Project

PurPest

The main objective of PurPest is to control serious plant pests during import and to manage them in the field by developing a unique concept enabling pest detection in a timely and non-invasive manner.

Summary of the project:

The EU requires rapid and effective actions based on innovative detection concepts targeting quarantine, priority, and other serious pests. Fair, healthy, and environment-friendly food systems are threatened by increasing pest invasions due to climate change and a growing demand for high-quality, pest-free food. The goal of PurPest is to develop, validate, and demonstrate an innovative sensor platform that can rapidly detect five different pests during import and in the field to stop their establishment and reduce pesticide inputs by at least 50%. The sensor concept is based on the detection of pest-specific volatile organic compounds (VOCs) emitted by host plants invaded by one or several pests. PurPest will determine the VOC signature of Phytophthora ramorum, the Fall armyworm, the Cotton bollworm, the Brown marmorated stinkbug, and the Pinewood nematode under different abiotic stress conditions.
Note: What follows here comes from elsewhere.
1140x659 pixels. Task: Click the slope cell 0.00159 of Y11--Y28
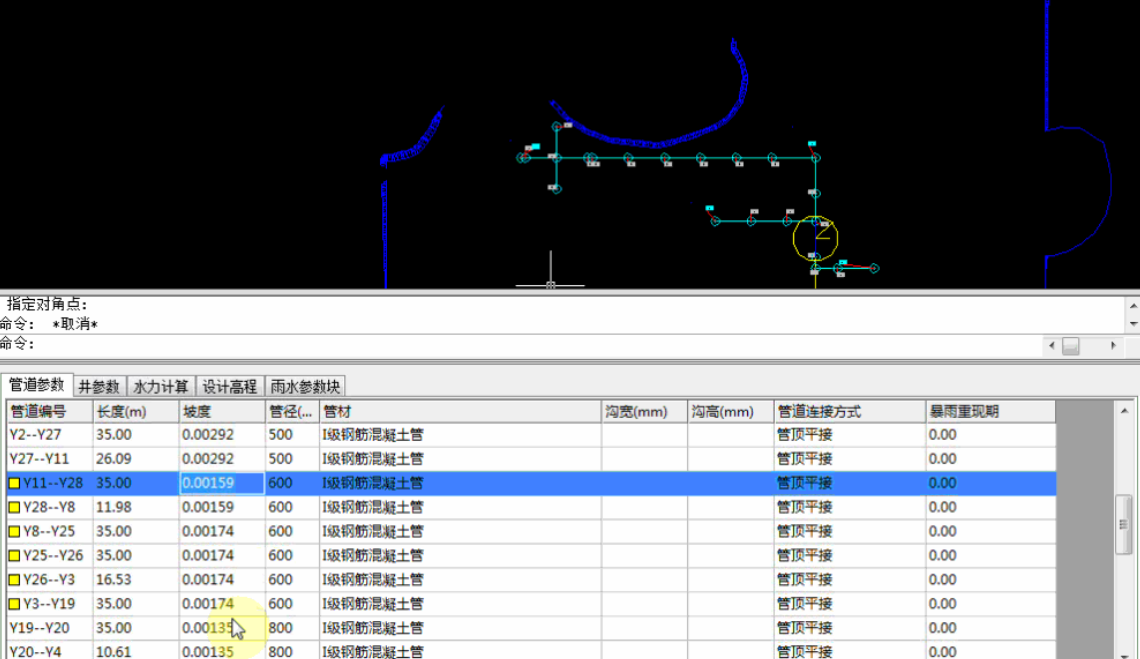tap(221, 483)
The VOC database will be exploited to optimize existing and develop new sensor concepts to detect pest-specific VOCs, starting from proof of concept (TRL3) to demonstration in field trials (TRL6). Non-invasive, reliable, and rapid pest sensing platforms will increase pest screening efficiency from currently 3% to 80% of plant imports. Preventing outbreaks of new pests and site-specific pesticide use by early detection are the cornerstones of sustainable and integrated pest management (IPM). PurPest will evaluate the socio-economic and ecological impact of 5 pests and how the new detection concept affects these impacts. Direct communication with stakeholders via the advisory board, workshops, and webinars is part of PurPest’s multi-actor approach to affirm the involvement of all interest groups along the value chain The PurPest project is a strong multidisciplinary consortium with expertise from 10 countries, 7 universities, 5 research institutes, 4 SMEs and 2 governmental agencies.